Select The Correct Answer. Solve The Exponential Equation For X.

Select the Correct Answer: Solving Exponential Equations for x

Solving exponential equations is a crucial skill in algebra and numerous applications across science and engineering. These equations involve variables in the exponent, requiring specific techniques to isolate and solve for the unknown. This comprehensive guide will delve into various methods for solving exponential equations, providing numerous examples and clarifying common pitfalls. We'll explore techniques applicable to different types of exponential equations, empowering you to select the correct answer with confidence.

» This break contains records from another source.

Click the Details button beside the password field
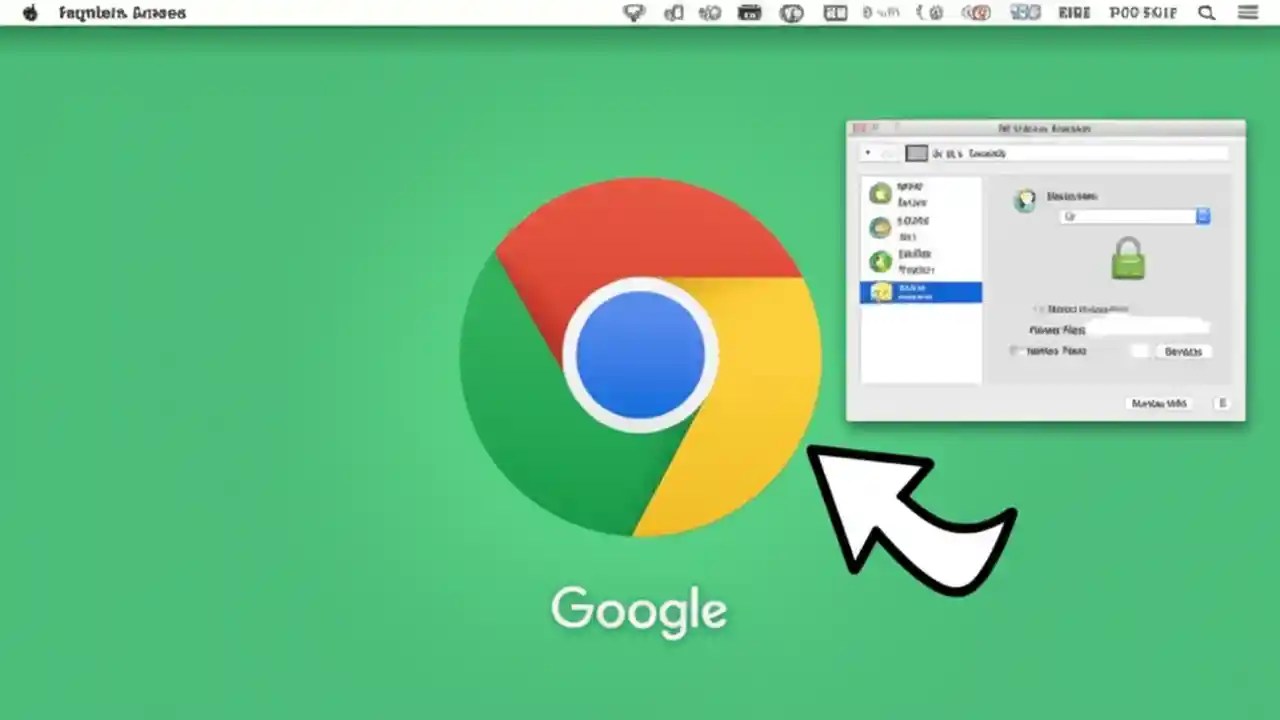 pos(1183,352)
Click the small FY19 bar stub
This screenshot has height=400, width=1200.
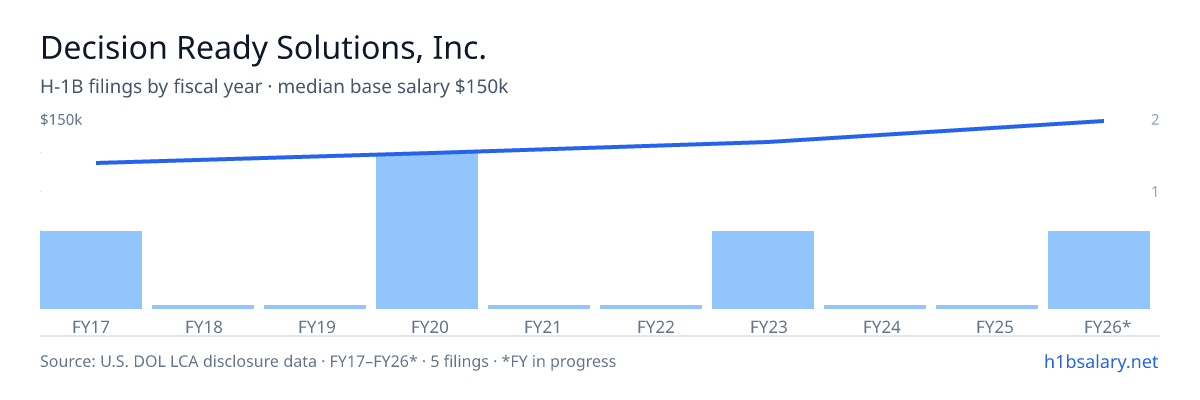315,307
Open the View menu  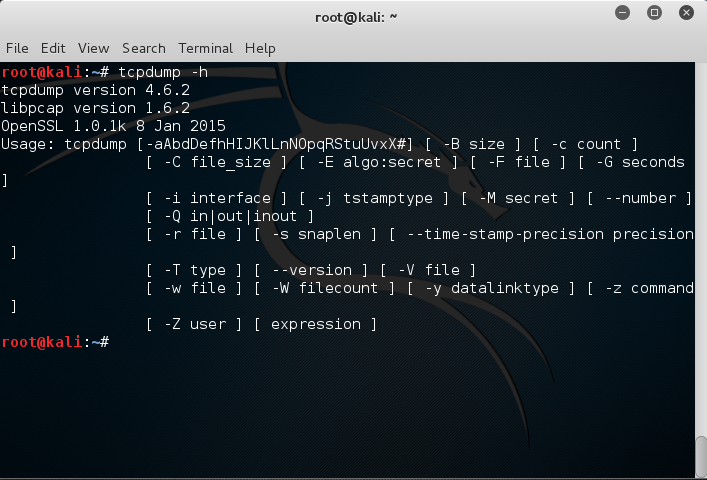[93, 48]
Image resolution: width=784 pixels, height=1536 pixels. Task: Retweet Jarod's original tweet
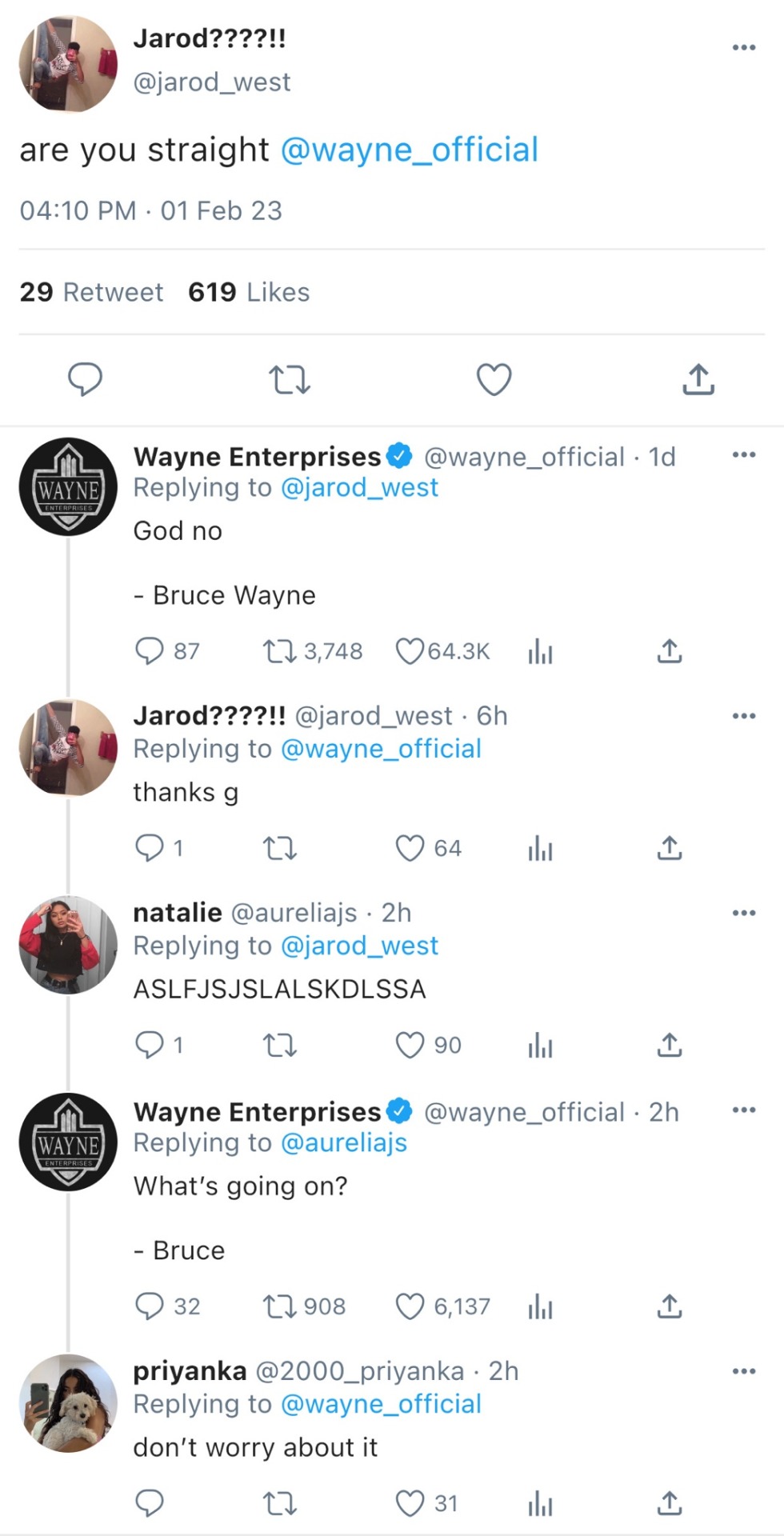(289, 379)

Understanding Exponential Equations

Before diving into solution methods, let's define what an exponential equation is. An exponential equation is an equation where the variable appears in the exponent. The general form is:

a^x = b

where 'a' and 'b' are constants, and 'x' is the variable we aim to solve for. The base, 'a', is typically a positive number other than 1.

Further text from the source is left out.